In general, SorryWatch frowns on the concept of pre-apology. (Also its polar opposite, post-unapology.) Apologizing in advance for something you know is wrong but that you’re going to do anyway is douchey (unless you are Chris Pratt and you are pre-mocking your own idiocy rather than pre-asking for absolution for deliberate assholery) and taking back an apology that you’ve already offered is calculating and weaselly.
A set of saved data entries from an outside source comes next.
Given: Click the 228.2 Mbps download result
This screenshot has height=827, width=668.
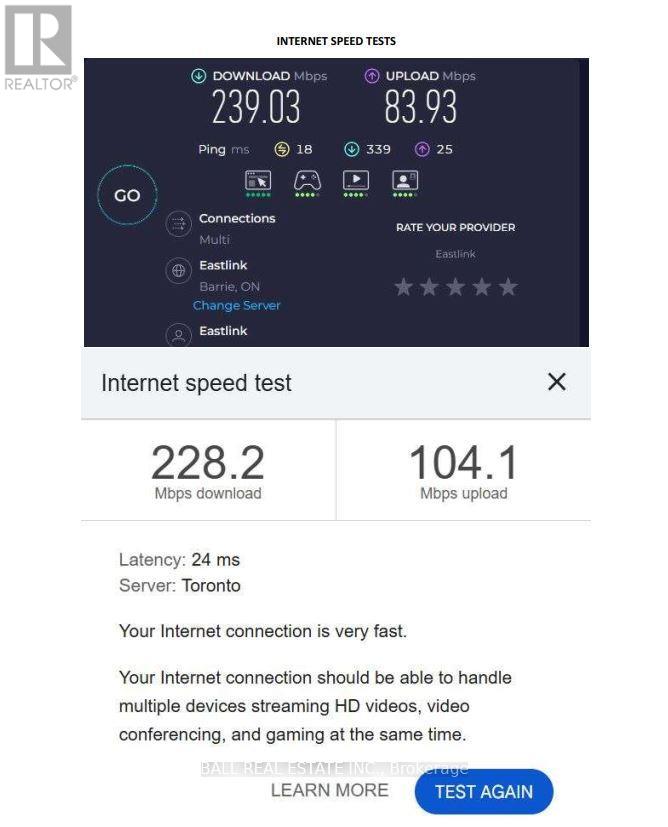Looking at the screenshot, I should click(x=208, y=470).
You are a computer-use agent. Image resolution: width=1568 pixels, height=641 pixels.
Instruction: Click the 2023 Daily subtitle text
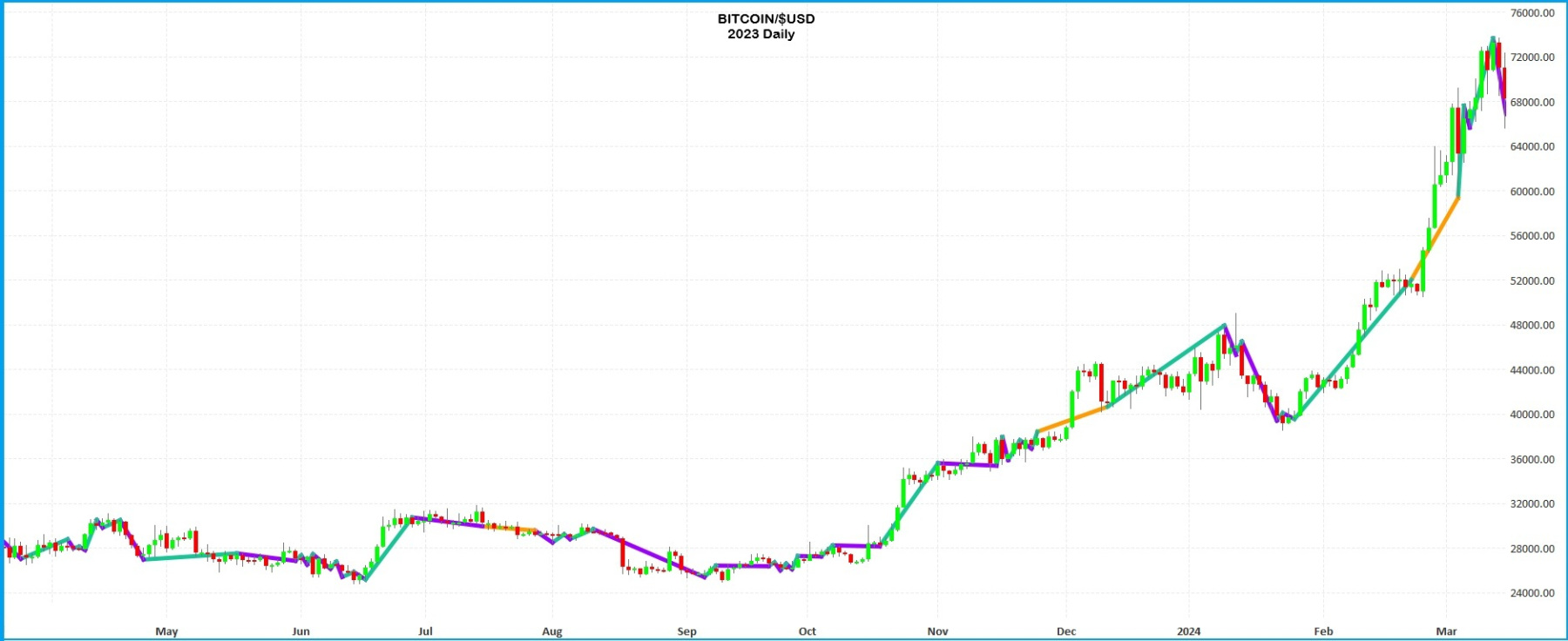tap(760, 34)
Nevertheless, we enjoyed Stephen Colbert’s attempts at crafting pre-apologies for Whole Foods, which has been caught repeatedly violating its own organic-Tibetan-rosewater-scented save-the-earth principles. The company has had to apologize for deliberately mis-labeling the weights of products so that customers were paying more for less, and has just bowed to pressure to stop selling products that are farmed or manufactured with prison labor. (“Everything at Whole Foods is supposed to be cage-free!” protested Colbert.)

As pre-apologies go, “Whole Foods would like to apologize for labeling something organic chicken that was actually stray cats with beaks glued on them”  is pretty good. But for the full effect, Whole Foods should also pre-refund customers’  dead cat purchases, pre-donate to local animal shelters, and pre-explain how cat corpses and Gorilla Glue will never again be part of the consumer experience at Whole Foods. (They might also tell us exactly what steps are being undertaken to ensure that the company does not lie to shoppers or exploit others again…but that’s not funny.)